Mapping the Language of Spices: A Corpus-Based, Philological Study on the Words of the Spice Domain,” by Gábor Parti.

ABSTRACT

Most of the existing literature on spices is to be found in the areas of gastronomy, botany, and history. This study instead investigates spices on a linguistic level. It aims to be a comprehensive linguistic account of the items of the spice trade. Because of their attractive aroma and medicinal value, at certain points in history these pieces of dried plant matter have been highly desired, and from early on, they were ideal products for trade. Cultural contact and exchange and the introduction of new cultural items beget situations of language contact and linguistic acculturation. In the case of spices, not only do we have a set of items that traveled around the world, but also a set of names. This language domain is very rich in loanwords and Wanderwörter. In addition, it supplies us with myriad cases in which spice names are innovations. Still more interesting is that examples in English, Arabic, and Chinese—languages that represent major powers in the spice trade at different times—are here compared.

After selecting a set of twenty-four spices, I collected data on their names and related etymologies. From these I selected six spices to examine in detail regarding their identity, botany, history, spread, and names.
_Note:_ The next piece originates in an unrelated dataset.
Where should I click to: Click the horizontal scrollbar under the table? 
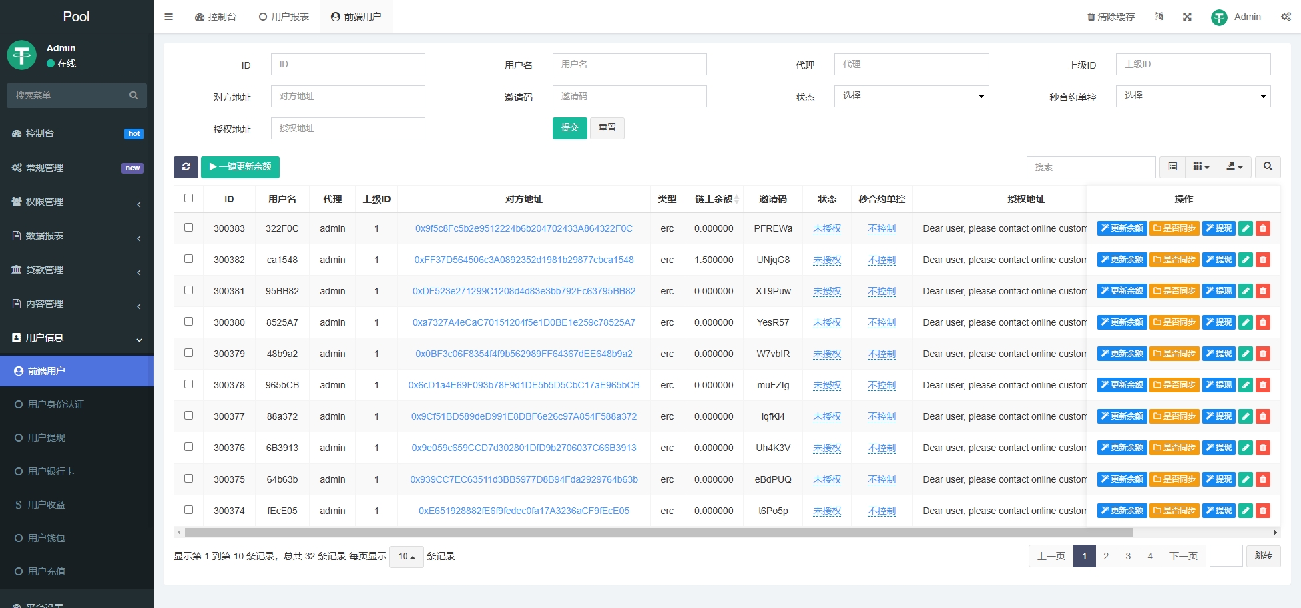658,533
The paper has two main parts. The first presents the geographic and linguistic diffusion of spices and their names. I here track and explain word origins and their subsequent spread by tracing the materials and the propagation of the accompanying Wanderwort. This part relies on philological literature and tools from historical linguistics such as etymological research, as well as geospatial visualizations. Part two examines the language of spices, referring to the terminology and nomenclature related to the spice domain from linguistic-cognitive perspectives. Focusing on the structure and components of 360 collected spice names, this section is a systematic investigation into how humans name spices: the mechanisms and motivations behind the naming principles and the ways these might relate to the salient sensory features of the products (their strong gustatory, olfactory, or visual stimuli). Conclusions are offered regarding the connections between the physical properties of the spices, their patterns of diffusion, and the effect of prototypical spices on general naming principles. Besides being a novel and original approach to researching and categorizing spices, from a linguistic point of view, this study offers new insights into our knowledge about wandering loanwords and the effect of the highly sensory nature of spices in the naming process adopted by a community. It is also intended to be the basis for a working database for future research and to dispel some of the confusion surrounding spice names.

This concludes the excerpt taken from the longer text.